EE Times reports that Graphcore of Bristol, UK has put on the market a new type of processor for AI acceleration. It’s called the intelligence processing unit (IPU). According to CEO Nigel Toon, the IPU processor, is the most complex processor chip that’s ever been built.
It’s described as “just shy of 24 billion transistors on a single die, in 16 nm. Each chip delivers 125 teraFLOPS, and we can put eight of those cards into a standard 4U chassis and connect them together through IPU links.”
Toon went on to tell EE Times reporter, Sally Ward-Foxton, that the processors can work together as a single processing element that delivers two petaFLOPS of compute, but in a different form to what exists in CPUs and GPUs, which provides a much more efficient processing platform for machine intelligence. These modules will go into servers for cloud computing, and potentially into autonomous vehicles as well.
Ward-Foxton asked Toon about the IPU’s performance compared to leading GPUs on the market. His response was, “If you’re doing feed-forward convolutional neural networks used for classification of static images, GPUs do that quite well. We would be able to offer a performance advantage of two or three, sometimes five times.

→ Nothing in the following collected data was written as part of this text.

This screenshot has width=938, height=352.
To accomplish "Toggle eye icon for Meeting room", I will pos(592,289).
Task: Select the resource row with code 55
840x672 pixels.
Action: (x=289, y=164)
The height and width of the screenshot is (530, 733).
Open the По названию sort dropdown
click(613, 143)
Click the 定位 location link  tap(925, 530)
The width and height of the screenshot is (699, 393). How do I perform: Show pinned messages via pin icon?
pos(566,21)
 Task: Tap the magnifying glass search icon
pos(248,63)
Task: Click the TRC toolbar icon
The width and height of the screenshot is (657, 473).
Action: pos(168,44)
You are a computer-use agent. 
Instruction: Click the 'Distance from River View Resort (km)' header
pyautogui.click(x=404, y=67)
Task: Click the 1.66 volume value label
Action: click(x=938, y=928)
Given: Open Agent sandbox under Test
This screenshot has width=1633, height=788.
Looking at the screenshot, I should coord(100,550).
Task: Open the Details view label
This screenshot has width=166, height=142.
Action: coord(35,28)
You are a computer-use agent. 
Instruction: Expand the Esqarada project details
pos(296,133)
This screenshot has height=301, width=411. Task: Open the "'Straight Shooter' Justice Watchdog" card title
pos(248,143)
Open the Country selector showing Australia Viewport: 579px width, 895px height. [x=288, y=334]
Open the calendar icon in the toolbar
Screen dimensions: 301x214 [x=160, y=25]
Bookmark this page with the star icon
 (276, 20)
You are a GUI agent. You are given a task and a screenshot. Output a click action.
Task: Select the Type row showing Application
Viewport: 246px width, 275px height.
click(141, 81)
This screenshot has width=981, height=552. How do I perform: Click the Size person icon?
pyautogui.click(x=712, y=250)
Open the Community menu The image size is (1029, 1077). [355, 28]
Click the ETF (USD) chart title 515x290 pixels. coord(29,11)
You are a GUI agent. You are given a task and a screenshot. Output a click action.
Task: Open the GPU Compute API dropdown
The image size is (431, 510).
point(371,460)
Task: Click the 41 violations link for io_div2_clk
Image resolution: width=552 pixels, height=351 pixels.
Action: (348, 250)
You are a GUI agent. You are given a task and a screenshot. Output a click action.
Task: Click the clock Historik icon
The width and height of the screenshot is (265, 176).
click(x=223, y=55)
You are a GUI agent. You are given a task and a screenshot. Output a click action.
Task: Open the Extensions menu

With much more complex models, those that have data passing through and then feeding back to try and understand context (conversations, for example), you’re passing the data through a number of times and you need to do that very quickly. Because all of the model is held inside our processor, on applications like that, we’re much faster than a GPU, maybe ten, twenty or fifty times faster.”
As for IPU’s suitability for inference and training, Toon’s responded saying, “Yes, you can use the same IPU chip for inference as well as training. That was very important to us, from an architectural point of view, since as machine learning evolves, systems will be able to learn from experience.”
Toon explained that the keys to inference performance are as follows: low latency and being able to work with small models, small batches, and trained models where you might be trying to introduce sparsity into the model.
He said, “We can do all these things efficiently on the IPU. So, in that 4U chassis, where you’ve got 16 IPUs all working together to do training, we could have each of those IPUs running a separate inference task, controlled by a virtual machine running on a CPU. What you end up with is a piece of hardware that you can use for training. Then, once you’ve trained the models, deploy it, but then as the models evolve and we start to want to learn from experience, the same hardware can be used to do that.”
From a technology perspective, all sounds good. However, what about the competition and especially GPUs already on the market? Toon said that GPUs are holding back new innovations.
He concluded by saying, “If you look at the types of models that people are working on, they are primarily working on forms of convolutional neural networks because recurrent neural networks and other kinds of structures, [such as] reinforcement learning, don’t map well to GPUs. Areas of research are being held back because there isn’t a good enough hardware platform, and that’s why we’re trying to bring IPUs to market.”